Said in a group theoretic spirit, reflecting twice is the same thing as doing nothing to you! This group, called {\mathbb{Z}_2}, shows up all over the place in physics — for example some theories are symmetric under the reversal of time (flip time twice and you end up with time flowing in the direction it started).

There is maybe another group with two elements that is familiar. This time the group has elements {\overline{0}} and {\overline{1}} (I’m putting hats over these elements just to emphasize the fact that {\overline{1}} is different from the {1} from the previous group), and the multiplication is given by addition modulo 2.

Does this group give us anything new? In some sense, we would undoubtedly think that this one is different from the previous one we wrote down, but there is some sense in which they’re actually exactly the same. The key to understanding this is that {1,-1} and {\overline{0},\overline{1}} are just symbols — in fact, if we take this new group table defined with addition modulo 2, erase the {+} and write down a {\cdot} in its place, and erase all the instances of {\overline{0}} and {\overline{1}} and write {1} and {-1} in their place respectively, then we recover the exact same group table as before! In other words, the way {\overline{0}} and {\overline{1}} add together is the same way {1} and {-1} multiply.

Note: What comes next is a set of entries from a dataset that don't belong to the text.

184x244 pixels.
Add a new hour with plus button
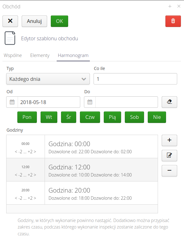(x=169, y=140)
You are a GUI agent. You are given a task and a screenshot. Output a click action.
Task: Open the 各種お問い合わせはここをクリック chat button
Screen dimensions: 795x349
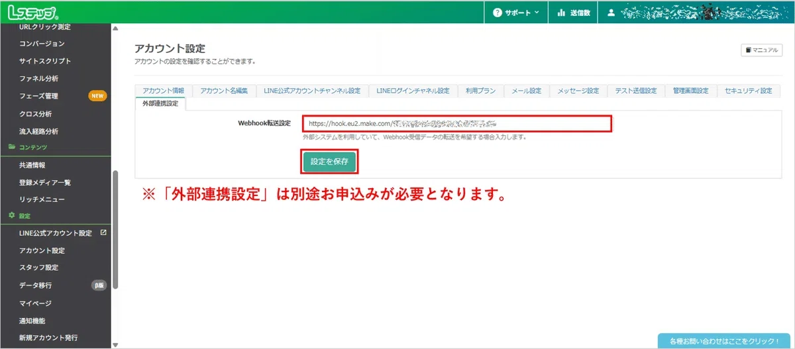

Definition: Two groups {G_1} and {G_2} are said to be isomorphic if there is a one-to-one correspondence of symbols in {G_1} with symbols in {G_2} such that replacing the symbols which appear in {G_1} with their partners in {G_2} recovers precisely the multiplication table of {G_2}.

This is another common feature of mathematics. When we make definitions, there are often hidden redundancies, multiple objects that on the surface may look different, but are actually exactly the same up to relabeling. It turns out that there is only one group with two elements in it up to isomorphism, and we’ve written it above in two different ways. From now on, we’ll just take isomorphism to be our definition of equality — in other words, we’ll consider two groups to be different if and only if they’re not isomorphic to one another.

Summary: We captured the essence of symmetry in an algebraic definition, the group, and saw that groups are completely specified by their multiplication tables. We also defined the notion of isomorphism, which is a more useful notion of equality between groups because it disregards artificial differences between groups, like what symbols we choose to write them down with.

2.3. Classification: finding a periodic table of groups

It’s a common principle of math and science that once a definition is made, or a phenomenon observed, we ask ourselves, “What are all the different kinds of objects that fit into this definition?” For example, chemists might be concerned, indirectly at least, with what all the different types of molecules are. Of course this question seems very open-ended and difficult to answer as stated, but maybe there is a simpler question whose answer gets us most of the way there.

We learned in high school chemistry that molecules have atoms as their building blocks, so if we figure out what all the possible elements are, then we’ve made a significant amount of progress in our classification problem. And of course, chemists have given us such a classification — the periodic table of elements!

Mathematicians took a similar approach to answering the question, “What are all the possible finite groups we can write down?” The analog of ‘atoms’ here are called simple groups, which I may also refer to as atomic groups to make the analogy between group theory and chemistry more explicit. It turns out that even by considering these simpler groups, the answer to this question occupied the efforts of mathematicians for the greater part of the last century, and the classification now is spread out over thousands of pages in the literature. Here’s the statement of the classification of finite simple groups:

Theorem: Every finite simple group either belongs to one of 3 families (each family consisting of infinitely many finite simple groups), or is one of the 26 outlier groups, called the sporadic groups.

Of these 26 sporadic groups, one stands out. The Monster group ({\mathbb{M}}) is the largest finite simple sporadic group, weighing in with a whopping {8\times 10^{53}} elements! Imagine writing down the group table for that… In fact, it’s so big and monstrous that it gobbled up all but 6 of the other 25 outlier groups. That is to say, the structure of most of the other sporadic groups can be, in some sense, found within the Monster. One group in particular that can be found inside the belly of the beast and will be relevant for our story later is the Thompson group.

In my head, the role of the Monster group is played by Monstro the Whale (from Pinnochio) and so it naturally follows that the role of the Thompson group be played by Geppetto, who unfortunately spent some time in Monstro’s gastro-intestinal tract. Feel free to discard this silly mnemonic.

Summary: Just like chemists classified matter with the periodic table of elements, mathematicians have classified all the finite groups by considering simple groups. In this classification, there are 26 distinguished sporadic groups, 2 of which will be relevant for our story: the Monster group, which is the largest of the sporadic groups, and the Thompson group, which lives inside the Monster.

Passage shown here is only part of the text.